AIM OF THE EXERCISE:
Return the material word for word, beginning at the line that has "Given: Click the" and stopping after the line that has "Looking at the". Leave the pictures out of your answer.

MATERIAL PROVIDED:
— START —
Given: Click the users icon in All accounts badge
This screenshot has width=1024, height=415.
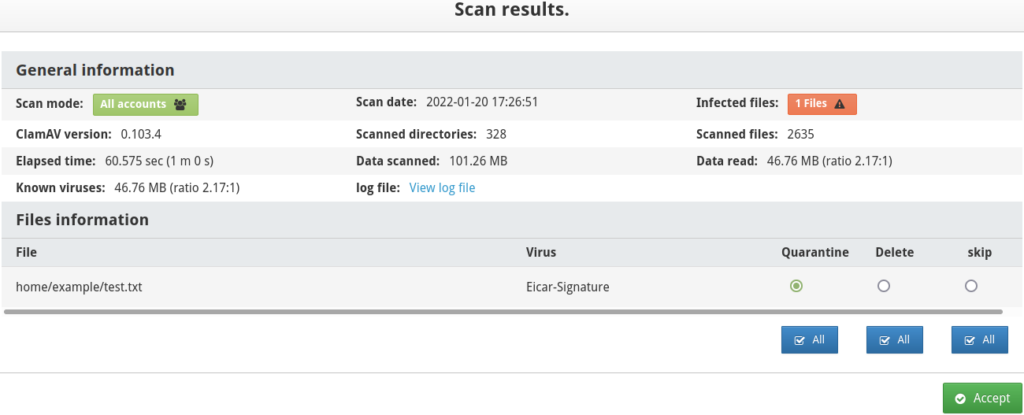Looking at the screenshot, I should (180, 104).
— END —
— START —
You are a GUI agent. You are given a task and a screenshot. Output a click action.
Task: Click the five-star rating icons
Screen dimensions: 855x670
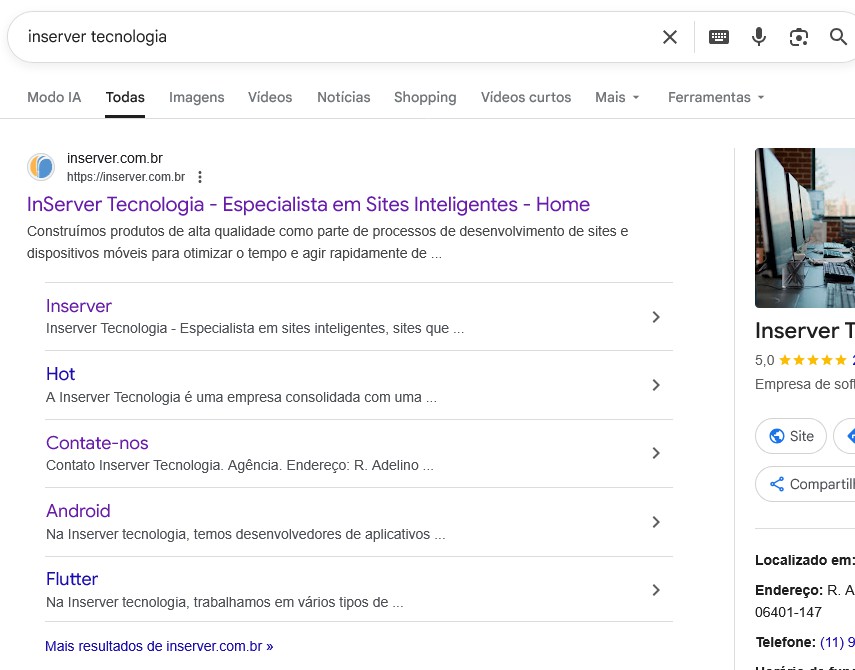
— END —
FULL SOLUTION:
Given: Click the users icon in All accounts badge
This screenshot has width=1024, height=415.
Looking at the screenshot, I should (180, 104).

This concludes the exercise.